Reproduce the data shown below exactly.

*** Dataset content

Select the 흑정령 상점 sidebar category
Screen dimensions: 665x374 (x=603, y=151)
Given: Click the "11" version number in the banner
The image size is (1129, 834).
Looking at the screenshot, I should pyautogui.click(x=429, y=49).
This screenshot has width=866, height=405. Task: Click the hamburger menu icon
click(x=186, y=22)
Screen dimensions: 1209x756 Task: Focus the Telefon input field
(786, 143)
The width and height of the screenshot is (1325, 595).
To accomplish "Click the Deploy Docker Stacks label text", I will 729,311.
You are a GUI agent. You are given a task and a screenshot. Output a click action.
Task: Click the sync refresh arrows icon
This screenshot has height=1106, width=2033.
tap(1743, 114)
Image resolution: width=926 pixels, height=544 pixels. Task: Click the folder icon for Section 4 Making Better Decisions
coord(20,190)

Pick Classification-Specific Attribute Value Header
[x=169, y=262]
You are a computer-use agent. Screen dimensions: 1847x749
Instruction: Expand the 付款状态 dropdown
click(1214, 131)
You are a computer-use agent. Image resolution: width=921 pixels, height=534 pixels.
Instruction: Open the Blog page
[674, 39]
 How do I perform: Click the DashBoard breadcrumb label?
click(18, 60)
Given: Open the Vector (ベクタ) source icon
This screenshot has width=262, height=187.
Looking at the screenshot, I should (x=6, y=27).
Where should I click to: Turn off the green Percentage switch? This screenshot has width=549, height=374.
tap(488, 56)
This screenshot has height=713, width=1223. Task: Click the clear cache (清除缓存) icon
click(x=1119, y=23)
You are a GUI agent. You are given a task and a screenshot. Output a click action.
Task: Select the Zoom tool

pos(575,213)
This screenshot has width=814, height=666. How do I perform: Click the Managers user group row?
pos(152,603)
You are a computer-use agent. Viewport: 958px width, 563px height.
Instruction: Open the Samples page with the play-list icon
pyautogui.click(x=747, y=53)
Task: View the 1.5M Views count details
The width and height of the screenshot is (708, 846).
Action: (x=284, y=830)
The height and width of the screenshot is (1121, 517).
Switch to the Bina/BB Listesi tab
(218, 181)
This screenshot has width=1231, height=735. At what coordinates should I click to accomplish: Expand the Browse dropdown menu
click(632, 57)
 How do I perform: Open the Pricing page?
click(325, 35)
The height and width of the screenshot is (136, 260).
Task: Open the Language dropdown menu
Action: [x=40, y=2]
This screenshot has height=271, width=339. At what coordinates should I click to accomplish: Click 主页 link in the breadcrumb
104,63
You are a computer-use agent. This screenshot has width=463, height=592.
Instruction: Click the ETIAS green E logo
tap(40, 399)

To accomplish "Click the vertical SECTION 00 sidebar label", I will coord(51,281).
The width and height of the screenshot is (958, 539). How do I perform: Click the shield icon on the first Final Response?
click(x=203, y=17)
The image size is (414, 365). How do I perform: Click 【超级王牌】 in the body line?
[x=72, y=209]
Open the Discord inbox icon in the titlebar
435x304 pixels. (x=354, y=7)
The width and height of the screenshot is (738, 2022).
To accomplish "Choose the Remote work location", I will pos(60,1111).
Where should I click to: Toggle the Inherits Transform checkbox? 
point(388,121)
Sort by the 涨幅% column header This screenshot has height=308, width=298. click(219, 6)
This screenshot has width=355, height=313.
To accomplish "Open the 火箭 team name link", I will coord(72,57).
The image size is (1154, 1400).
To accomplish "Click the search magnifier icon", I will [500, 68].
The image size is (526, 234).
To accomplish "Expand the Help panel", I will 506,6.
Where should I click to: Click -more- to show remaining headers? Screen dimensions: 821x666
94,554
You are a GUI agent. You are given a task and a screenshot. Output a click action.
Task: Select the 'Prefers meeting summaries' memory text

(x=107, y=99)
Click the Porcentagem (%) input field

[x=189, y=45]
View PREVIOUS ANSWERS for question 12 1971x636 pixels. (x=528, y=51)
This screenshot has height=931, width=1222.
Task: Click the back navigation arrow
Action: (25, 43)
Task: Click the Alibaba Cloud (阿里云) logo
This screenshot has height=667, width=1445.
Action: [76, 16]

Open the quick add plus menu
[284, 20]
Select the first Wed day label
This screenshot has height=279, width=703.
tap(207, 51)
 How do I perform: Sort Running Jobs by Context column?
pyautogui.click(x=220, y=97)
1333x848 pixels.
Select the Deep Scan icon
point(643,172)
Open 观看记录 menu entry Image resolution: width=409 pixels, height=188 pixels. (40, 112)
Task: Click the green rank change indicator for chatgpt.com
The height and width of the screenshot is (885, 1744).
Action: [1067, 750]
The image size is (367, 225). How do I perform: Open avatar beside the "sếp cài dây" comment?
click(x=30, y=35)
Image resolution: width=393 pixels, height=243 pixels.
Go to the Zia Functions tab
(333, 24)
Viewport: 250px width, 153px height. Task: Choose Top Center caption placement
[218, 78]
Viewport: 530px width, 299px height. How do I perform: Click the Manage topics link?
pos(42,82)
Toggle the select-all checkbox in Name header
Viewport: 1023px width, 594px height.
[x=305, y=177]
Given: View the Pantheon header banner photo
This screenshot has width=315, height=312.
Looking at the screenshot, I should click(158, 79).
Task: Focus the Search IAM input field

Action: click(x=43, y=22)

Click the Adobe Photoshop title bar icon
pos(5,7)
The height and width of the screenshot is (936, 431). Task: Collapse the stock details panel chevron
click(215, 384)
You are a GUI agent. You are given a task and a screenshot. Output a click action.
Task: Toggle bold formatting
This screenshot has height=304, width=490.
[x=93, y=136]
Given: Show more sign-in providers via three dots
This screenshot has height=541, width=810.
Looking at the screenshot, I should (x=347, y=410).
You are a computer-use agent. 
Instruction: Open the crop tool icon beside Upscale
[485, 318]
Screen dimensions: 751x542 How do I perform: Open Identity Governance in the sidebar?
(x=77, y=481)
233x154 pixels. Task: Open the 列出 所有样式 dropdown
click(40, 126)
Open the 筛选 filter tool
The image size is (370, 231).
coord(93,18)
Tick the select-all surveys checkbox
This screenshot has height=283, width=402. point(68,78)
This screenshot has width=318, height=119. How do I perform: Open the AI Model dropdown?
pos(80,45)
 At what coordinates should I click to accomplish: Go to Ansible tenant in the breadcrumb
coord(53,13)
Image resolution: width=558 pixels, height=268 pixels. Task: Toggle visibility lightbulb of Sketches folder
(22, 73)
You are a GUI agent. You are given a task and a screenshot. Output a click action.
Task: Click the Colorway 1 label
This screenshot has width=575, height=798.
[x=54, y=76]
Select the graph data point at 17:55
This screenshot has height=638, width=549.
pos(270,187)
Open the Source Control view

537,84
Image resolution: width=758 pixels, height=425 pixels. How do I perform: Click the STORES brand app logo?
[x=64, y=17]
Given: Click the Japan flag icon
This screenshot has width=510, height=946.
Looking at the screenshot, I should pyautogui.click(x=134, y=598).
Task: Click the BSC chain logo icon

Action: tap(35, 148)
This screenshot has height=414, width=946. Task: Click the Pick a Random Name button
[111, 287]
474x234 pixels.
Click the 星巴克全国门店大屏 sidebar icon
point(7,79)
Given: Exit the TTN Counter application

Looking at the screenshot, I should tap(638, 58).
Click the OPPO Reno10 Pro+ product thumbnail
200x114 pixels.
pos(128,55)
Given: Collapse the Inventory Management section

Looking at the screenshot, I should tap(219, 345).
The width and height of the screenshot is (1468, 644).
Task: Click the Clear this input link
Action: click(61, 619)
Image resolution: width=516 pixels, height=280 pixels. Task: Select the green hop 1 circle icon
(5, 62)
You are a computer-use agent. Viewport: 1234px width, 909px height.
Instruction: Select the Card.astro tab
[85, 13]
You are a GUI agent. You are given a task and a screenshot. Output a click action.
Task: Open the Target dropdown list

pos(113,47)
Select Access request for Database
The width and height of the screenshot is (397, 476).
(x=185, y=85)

******

§ **Exercise output**:
Select the 흑정령 상점 sidebar category
Screen dimensions: 665x374 (x=603, y=151)
Given: Click the "11" version number in the banner
The image size is (1129, 834).
Looking at the screenshot, I should pyautogui.click(x=429, y=49).
This screenshot has width=866, height=405. Task: Click the hamburger menu icon
click(x=186, y=22)
Screen dimensions: 1209x756 Task: Focus the Telefon input field
(786, 143)
The width and height of the screenshot is (1325, 595).
To accomplish "Click the Deploy Docker Stacks label text", I will 729,311.
You are a GUI agent. You are given a task and a screenshot. Output a click action.
Task: Click the sync refresh arrows icon
This screenshot has height=1106, width=2033.
tap(1743, 114)
Image resolution: width=926 pixels, height=544 pixels. Task: Click the folder icon for Section 4 Making Better Decisions
coord(20,190)

Pick Classification-Specific Attribute Value Header
[x=169, y=262]
You are a computer-use agent. Screen dimensions: 1847x749
Instruction: Expand the 付款状态 dropdown
click(1214, 131)
You are a computer-use agent. Image resolution: width=921 pixels, height=534 pixels.
Instruction: Open the Blog page
[674, 39]
 How do I perform: Click the DashBoard breadcrumb label?
click(18, 60)
Given: Open the Vector (ベクタ) source icon
This screenshot has width=262, height=187.
Looking at the screenshot, I should (x=6, y=27).
Where should I click to: Turn off the green Percentage switch? This screenshot has width=549, height=374.
tap(488, 56)
This screenshot has height=713, width=1223. Task: Click the clear cache (清除缓存) icon
click(x=1119, y=23)
You are a GUI agent. You are given a task and a screenshot. Output a click action.
Task: Select the Zoom tool

pos(575,213)
This screenshot has width=814, height=666. How do I perform: Click the Managers user group row?
pos(152,603)
You are a computer-use agent. Viewport: 958px width, 563px height.
Instruction: Open the Samples page with the play-list icon
pyautogui.click(x=747, y=53)
Task: View the 1.5M Views count details
The width and height of the screenshot is (708, 846).
Action: (x=284, y=830)
The height and width of the screenshot is (1121, 517).
Switch to the Bina/BB Listesi tab
(218, 181)
This screenshot has width=1231, height=735. At what coordinates should I click to accomplish: Expand the Browse dropdown menu
click(632, 57)
 How do I perform: Open the Pricing page?
click(325, 35)
The height and width of the screenshot is (136, 260).
Task: Open the Language dropdown menu
Action: [x=40, y=2]
This screenshot has height=271, width=339. At what coordinates should I click to accomplish: Click 主页 link in the breadcrumb
104,63
You are a computer-use agent. This screenshot has width=463, height=592.
Instruction: Click the ETIAS green E logo
tap(40, 399)

To accomplish "Click the vertical SECTION 00 sidebar label", I will coord(51,281).
The width and height of the screenshot is (958, 539). How do I perform: Click the shield icon on the first Final Response?
click(x=203, y=17)
The image size is (414, 365). How do I perform: Click 【超级王牌】 in the body line?
[x=72, y=209]
Open the Discord inbox icon in the titlebar
435x304 pixels. (x=354, y=7)
The width and height of the screenshot is (738, 2022).
To accomplish "Choose the Remote work location", I will pos(60,1111).
Where should I click to: Toggle the Inherits Transform checkbox? 
point(388,121)
Sort by the 涨幅% column header This screenshot has height=308, width=298. click(219, 6)
This screenshot has width=355, height=313.
To accomplish "Open the 火箭 team name link", I will coord(72,57).
The image size is (1154, 1400).
To accomplish "Click the search magnifier icon", I will [500, 68].
The image size is (526, 234).
To accomplish "Expand the Help panel", I will 506,6.
Where should I click to: Click -more- to show remaining headers? Screen dimensions: 821x666
94,554
You are a GUI agent. You are given a task and a screenshot. Output a click action.
Task: Select the 'Prefers meeting summaries' memory text

(x=107, y=99)
Click the Porcentagem (%) input field

[x=189, y=45]
View PREVIOUS ANSWERS for question 12 1971x636 pixels. (x=528, y=51)
This screenshot has height=931, width=1222.
Task: Click the back navigation arrow
Action: (25, 43)
Task: Click the Alibaba Cloud (阿里云) logo
This screenshot has height=667, width=1445.
Action: [76, 16]

Open the quick add plus menu
[284, 20]
Select the first Wed day label
This screenshot has height=279, width=703.
tap(207, 51)
 How do I perform: Sort Running Jobs by Context column?
pyautogui.click(x=220, y=97)
1333x848 pixels.
Select the Deep Scan icon
point(643,172)
Open 观看记录 menu entry Image resolution: width=409 pixels, height=188 pixels. (40, 112)
Task: Click the green rank change indicator for chatgpt.com
The height and width of the screenshot is (885, 1744).
Action: [1067, 750]
The image size is (367, 225). How do I perform: Open avatar beside the "sếp cài dây" comment?
click(x=30, y=35)
Image resolution: width=393 pixels, height=243 pixels.
Go to the Zia Functions tab
(333, 24)
Viewport: 250px width, 153px height. Task: Choose Top Center caption placement
[218, 78]
Viewport: 530px width, 299px height. How do I perform: Click the Manage topics link?
pos(42,82)
Toggle the select-all checkbox in Name header
Viewport: 1023px width, 594px height.
[x=305, y=177]
Given: View the Pantheon header banner photo
This screenshot has width=315, height=312.
Looking at the screenshot, I should click(158, 79).
Task: Focus the Search IAM input field

Action: click(x=43, y=22)

Click the Adobe Photoshop title bar icon
pos(5,7)
The height and width of the screenshot is (936, 431). Task: Collapse the stock details panel chevron
click(215, 384)
You are a GUI agent. You are given a task and a screenshot. Output a click action.
Task: Toggle bold formatting
This screenshot has height=304, width=490.
[x=93, y=136]
Given: Show more sign-in providers via three dots
This screenshot has height=541, width=810.
Looking at the screenshot, I should (x=347, y=410).
You are a computer-use agent. 
Instruction: Open the crop tool icon beside Upscale
[485, 318]
Screen dimensions: 751x542 How do I perform: Open Identity Governance in the sidebar?
(x=77, y=481)
233x154 pixels. Task: Open the 列出 所有样式 dropdown
click(40, 126)
Open the 筛选 filter tool
The image size is (370, 231).
coord(93,18)
Tick the select-all surveys checkbox
This screenshot has height=283, width=402. point(68,78)
This screenshot has width=318, height=119. How do I perform: Open the AI Model dropdown?
pos(80,45)
 At what coordinates should I click to accomplish: Go to Ansible tenant in the breadcrumb
coord(53,13)
Image resolution: width=558 pixels, height=268 pixels. Task: Toggle visibility lightbulb of Sketches folder
(22, 73)
You are a GUI agent. You are given a task and a screenshot. Output a click action.
Task: Click the Colorway 1 label
This screenshot has width=575, height=798.
[x=54, y=76]
Select the graph data point at 17:55
This screenshot has height=638, width=549.
pos(270,187)
Open the Source Control view

537,84
Image resolution: width=758 pixels, height=425 pixels. How do I perform: Click the STORES brand app logo?
[x=64, y=17]
Given: Click the Japan flag icon
This screenshot has width=510, height=946.
Looking at the screenshot, I should pyautogui.click(x=134, y=598).
Task: Click the BSC chain logo icon

Action: tap(35, 148)
This screenshot has height=414, width=946. Task: Click the Pick a Random Name button
[111, 287]
474x234 pixels.
Click the 星巴克全国门店大屏 sidebar icon
point(7,79)
Given: Exit the TTN Counter application

Looking at the screenshot, I should tap(638, 58).
Click the OPPO Reno10 Pro+ product thumbnail
200x114 pixels.
pos(128,55)
Given: Collapse the Inventory Management section

Looking at the screenshot, I should tap(219, 345).
The width and height of the screenshot is (1468, 644).
Task: Click the Clear this input link
Action: click(61, 619)
Image resolution: width=516 pixels, height=280 pixels. Task: Select the green hop 1 circle icon
(5, 62)
You are a computer-use agent. Viewport: 1234px width, 909px height.
Instruction: Select the Card.astro tab
[85, 13]
You are a GUI agent. You are given a task and a screenshot. Output a click action.
Task: Open the Target dropdown list

pos(113,47)
Select Access request for Database
The width and height of the screenshot is (397, 476).
(x=185, y=85)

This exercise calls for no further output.